Link to the pilot project in
2002. So how many of you talked about guarani? Since sociolinguistics, we have not found Guarani studies. We know nothing about the areas of use, nor about the Lomas school. This only shows us the invisibility of the guarani. And we've realized that the academic world, the university, reinforces the invisibility processes of languages. However, anthropological studies conducted on indigenous languages show that the languages of the people have always been rejected in the private sphere and in the family, but outside, in the public and institutional sphere, only the official language of the nation

has
been present. The same is true of the Guarani, of course. Without data, therefore... We went for three years and we came from Correntientes to


Lomas de
Gonzalez and, over time, more Guarani speakers appeared to us. This is not due to the transmission of language, or it is not because citizens were linked to learning from the Guarani heart. No, mostly it changed the way we looked. There was
no way to make a
linguistic census, and the speakers themselves told us they didn't know how to talk about Guarani, but we talked about Guarani in some situations. But after three years, we didn't know that the school teachers were Guarani speakers, they weren't. After three years did you not know? It is surprising... We received the same answers as always: “I understand, but I don’t speak,” “My parents did speak, but I was not allowed to speak”, “I was forbidden, and I carry within the prohibition, the trauma inside, I understand, but I am not able to speak

a
Guarani followed”. But I said, even if you say no, you would already see the Guarani! So what does it mean to talk about Guarani? What is talking about Guarani in the eyes of teachers, students, fathers and mothers? And for us? And what is knowing Spanish? What language skills are we talking about? The four main skills are understanding, speaking, reading, writing… And in one language or another the inhabitants of Lomas didn’t have the same ability… We couldn’t conduct a linguistic census… However, we invented something. In 2004, I took three 6th graders and asked them if they would help me in the research. They said yes, and we started doing the first linguistic census. That is, the older students did the census of the younger ones, and from there we also realized their use, that they spoke. Until then, we had to constantly hear that the children were “silent”, because they didn’t speak Spanish, of course! On the other hand, they told us that around nobody talked about guarani, but many of them were Guarani speakers, and their parents, and many citizens too! The children were “silent”, in Spanish, not in Guarani, but this language was not useful.
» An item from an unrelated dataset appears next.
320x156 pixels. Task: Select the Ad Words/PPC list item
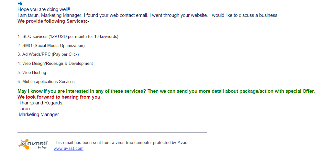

A certain linguistic ideology, that of Spanish, condemned the Guarani to invisibility, not to expertise. There are many kinds of prohibitions, no one needs to be punished or explicitly censored for the use of a language.

 

With love

In 2003, in the middle of the year, a second-grade teacher started telling students some things in Guarani in class. The students answered in Spanish and not in Guarani. That same year, in the second half, he moved to the first. He kept telling the students some things in Guarani, but in this case the students also started in Guarani. He asked us about it and told us that he did nothing extraordinary: “I do not plan anything, I only speak, I communicate with the children, normal, no more. The highest level laughed when he talked about guarani, they thought they would play.” As we observed, that teacher spoke in Guaraní when the student hugged or caressed, spoke in Guaraní the most intimate words, and when it came to starting some work, the explanation he did in Guaraní – sometimes even everything in guaraní – the students turned to Spanish. That is when communication erupts in Guarani! And those who were previously “silent” children then began to say they were charlatans, ingenious.